PS I love Osric Chou
Season 2 sets up a whole new genre, while there are still elements of Science Fiction, it's mostly fantasy. Max Landis clearly had a lot of fun with this genre, as he thought up crazy things. Pink haired people and scissor-swords sound insane but it really works. Landis also plays with the genre as the fantasy world of Wendimoor is disrupted by things like machine guns and cars. The mystery was again puzzling and weird, with both the viewers and the characters left clueless, though it was a bit more transparent than in season 1. Plot-wise I also had a bit of an issue with the Deus Ex Machina moment of Francis, whose god-like powers make me uncomfortable as he can basically do anything in Wendimoor.
But what I love most about this series and what makes it so terrific are the characters. We are introduced a few new interesting characters who are immediately compelling: Susie Borton - much like Todd last season - functions as POV character, whose normal, somewhat lacking life is interrupted by the weird and supernatural. Just like Todd, we are at first on her side, perceiving her as one of the good if unlucky guys, only to discover her problems are of her own making. But unlike Todd she doesn't realize her own failings and turns not to the better but the worse. It is fun watching her turn into a crazy, evil witch.

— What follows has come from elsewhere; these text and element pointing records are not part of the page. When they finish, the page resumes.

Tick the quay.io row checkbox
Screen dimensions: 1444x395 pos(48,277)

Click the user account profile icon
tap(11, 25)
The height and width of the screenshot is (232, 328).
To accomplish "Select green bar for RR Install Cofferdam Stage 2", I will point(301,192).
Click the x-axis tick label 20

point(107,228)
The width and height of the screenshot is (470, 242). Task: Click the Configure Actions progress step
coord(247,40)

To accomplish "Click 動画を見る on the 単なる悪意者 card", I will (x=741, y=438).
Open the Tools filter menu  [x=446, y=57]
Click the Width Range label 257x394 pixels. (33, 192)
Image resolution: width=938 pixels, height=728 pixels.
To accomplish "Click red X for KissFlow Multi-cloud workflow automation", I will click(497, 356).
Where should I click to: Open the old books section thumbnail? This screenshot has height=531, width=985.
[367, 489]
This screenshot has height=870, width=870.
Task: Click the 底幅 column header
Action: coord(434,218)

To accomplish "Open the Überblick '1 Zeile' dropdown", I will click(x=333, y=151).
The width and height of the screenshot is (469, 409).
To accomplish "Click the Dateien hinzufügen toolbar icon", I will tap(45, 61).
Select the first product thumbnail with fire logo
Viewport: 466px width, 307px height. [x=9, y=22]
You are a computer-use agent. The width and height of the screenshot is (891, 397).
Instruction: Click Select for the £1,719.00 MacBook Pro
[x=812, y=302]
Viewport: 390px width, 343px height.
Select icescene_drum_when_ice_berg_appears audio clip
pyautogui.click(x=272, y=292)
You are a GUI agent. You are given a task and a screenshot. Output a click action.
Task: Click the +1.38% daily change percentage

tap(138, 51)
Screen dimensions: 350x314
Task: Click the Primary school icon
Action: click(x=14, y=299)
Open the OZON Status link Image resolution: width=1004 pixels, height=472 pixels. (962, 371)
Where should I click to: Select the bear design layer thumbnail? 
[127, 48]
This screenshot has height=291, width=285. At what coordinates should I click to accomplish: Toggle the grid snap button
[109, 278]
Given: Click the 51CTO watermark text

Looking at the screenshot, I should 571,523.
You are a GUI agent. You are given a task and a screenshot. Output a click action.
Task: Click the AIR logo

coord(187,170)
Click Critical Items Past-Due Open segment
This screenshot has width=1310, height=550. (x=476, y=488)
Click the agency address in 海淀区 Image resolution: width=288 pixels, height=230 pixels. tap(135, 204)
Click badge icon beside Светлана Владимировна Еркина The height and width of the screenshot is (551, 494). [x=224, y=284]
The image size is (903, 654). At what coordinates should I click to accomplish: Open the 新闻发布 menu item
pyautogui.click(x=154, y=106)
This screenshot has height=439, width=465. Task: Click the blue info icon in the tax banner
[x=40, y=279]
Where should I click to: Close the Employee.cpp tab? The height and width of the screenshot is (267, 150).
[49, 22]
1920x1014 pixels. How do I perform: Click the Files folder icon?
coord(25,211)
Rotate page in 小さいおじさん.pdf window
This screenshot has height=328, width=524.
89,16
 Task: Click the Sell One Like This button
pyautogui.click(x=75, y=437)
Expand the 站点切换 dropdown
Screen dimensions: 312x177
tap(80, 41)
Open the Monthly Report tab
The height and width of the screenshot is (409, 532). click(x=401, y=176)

Hobbs and Tina are the best fictional law enforcement characters ever. They are just both so likeable and awesome! With nothing much to do in Bergsberg, they hilariously jump at the opportunity to solve the mystery together with Dirk. Standing out are their interactions with Farah, who has her own complicated relationship to law enforcement and is clearly discomforted by their unprofessionalism, creating both funny and touching scenes.
But the best is the character development of the characters established in season 1: We've already seen Todd develop throughout season 1, as he finally confessed his lies to Amanda. Now that he has pararibulitis and both Amanda and Dirk are missing, Todd copes by following Dirk's belief of the universe and after being reunited Todd is very much the driving force behind Dirk. But this is not entirely unselfish: Todd needs to belief Dirk because Dirk is the only shot he has at finding Amanda and making things up to her. What Max Landis has beautifully realized in his writing of Todd is that humans are intrinsically flawed and that they don't change overnight. Todd is clearly a better person than before, but he is not completely changed.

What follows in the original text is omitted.